Abstract
Background
Esophageal cancer ranks eighth among frequent cancers worldwide. Our aim was to investigate whether and at which neoplastic stage promoter hypermethylation of CAV1 is involved in human esophageal carcinogenesis.
Methods
Using real-time quantitative methylation-specific PCR (qMSP), we examined CAV1 promoter hypermethylation in 260 human esophageal tissue specimens. Real-time RT-PCR and qMSP were also performed on OE33 esophageal cancer cells before and after treatment with the demethylating agent, 5-aza-2’-deoxycytidine (5-Aza-dC).
Results
CAV1 hypermethylation showed highly discriminative ROC curve profiles, clearly distinguishing esophageal adenocarcinomas (EAC) and esophageal squamous cell carcinomas (ESCC) from normal esophagus (NE) (EAC vs. NE, AUROC = 0.839 and p < 0.0001; ESCC vs. NE, AUROC = 0.920 and p < 0.0001). Both CAV1 methylation frequency and normalized methylation value (NMV) were significantly higher in Barrett’s metaplasia (BE), low-grade and high-grade dysplasia occurring in BE (D), EAC, and ESCC than in NE (all p < 0.01, respectively). Meanwhile, among 41 cases with matched NE and EAC or ESCC, CAV1 NMVs in EAC and ESCC (mean = 0.273) were significantly higher than in corresponding NE (mean = 0.146; p < 0.01, Student’s paired t-test). Treatment of OE33 EAC cells with 5-Aza-dC reduced CAV1 methylation and increased CAV1 mRNA expression.
Conclusions
CAV1 promoter hypermethylation is a frequent event in human esophageal carcinomas and is associated with early neoplastic progression in Barrett’s esophagus.

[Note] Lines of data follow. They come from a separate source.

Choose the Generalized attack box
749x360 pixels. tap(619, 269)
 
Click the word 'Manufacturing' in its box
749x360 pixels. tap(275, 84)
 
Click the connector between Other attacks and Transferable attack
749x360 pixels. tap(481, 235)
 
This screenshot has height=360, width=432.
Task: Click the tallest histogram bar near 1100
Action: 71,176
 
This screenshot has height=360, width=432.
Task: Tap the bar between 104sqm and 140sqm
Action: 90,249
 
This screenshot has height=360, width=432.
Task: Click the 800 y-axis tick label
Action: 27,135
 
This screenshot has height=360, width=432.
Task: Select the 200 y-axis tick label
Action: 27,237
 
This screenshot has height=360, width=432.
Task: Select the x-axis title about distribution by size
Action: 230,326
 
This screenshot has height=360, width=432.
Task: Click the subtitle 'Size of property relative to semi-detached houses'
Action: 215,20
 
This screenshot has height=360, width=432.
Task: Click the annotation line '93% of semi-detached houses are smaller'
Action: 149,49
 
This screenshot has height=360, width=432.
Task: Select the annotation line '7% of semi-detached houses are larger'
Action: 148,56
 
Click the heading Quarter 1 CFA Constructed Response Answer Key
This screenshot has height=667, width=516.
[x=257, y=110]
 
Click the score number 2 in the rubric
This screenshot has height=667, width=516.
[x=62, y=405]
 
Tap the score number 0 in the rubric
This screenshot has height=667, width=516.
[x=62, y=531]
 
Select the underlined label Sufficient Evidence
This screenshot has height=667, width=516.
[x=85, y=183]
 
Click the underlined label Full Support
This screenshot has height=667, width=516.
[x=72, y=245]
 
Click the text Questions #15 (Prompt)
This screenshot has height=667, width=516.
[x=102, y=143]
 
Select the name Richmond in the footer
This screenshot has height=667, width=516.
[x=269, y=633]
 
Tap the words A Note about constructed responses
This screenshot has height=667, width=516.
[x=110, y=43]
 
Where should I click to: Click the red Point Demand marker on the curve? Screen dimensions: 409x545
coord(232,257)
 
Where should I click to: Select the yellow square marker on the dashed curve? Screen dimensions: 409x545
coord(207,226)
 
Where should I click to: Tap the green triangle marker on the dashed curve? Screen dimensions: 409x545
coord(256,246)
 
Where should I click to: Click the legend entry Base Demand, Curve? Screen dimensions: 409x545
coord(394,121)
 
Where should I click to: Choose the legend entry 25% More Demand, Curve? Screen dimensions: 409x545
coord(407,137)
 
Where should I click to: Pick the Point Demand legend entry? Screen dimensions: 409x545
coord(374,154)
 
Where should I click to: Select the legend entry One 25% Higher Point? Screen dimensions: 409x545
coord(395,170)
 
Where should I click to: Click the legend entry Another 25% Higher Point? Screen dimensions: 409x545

Keywords: CAV1, Hypermethylation, EAC, ESCC
Background
Esophageal cancer ranks eighth among frequent cancers worldwide, with estimated over 480,000 new cases diagnosed and 400,000 deaths globally in 2008 [1]. There are two major histologic subtypes in esophageal cancer: esophageal adenocarcinoma (EAC), which is more prevalent in Western countries, with a rapid recent rate of increase in incidence; and esophageal squamous cell carcinoma (ESCC), which occurs at high frequencies in many developing countries, especially in Asia, and including China [2]. Since esophageal cancer exhibits highly aggressive behavior, with rapid progression to death [3,4], it is essential to gain a better understanding of the molecular events underlying these tumors In order to make further inroads into survival, it is important to discover novel early detection biomarkers and targets for chemoprevention or therapy.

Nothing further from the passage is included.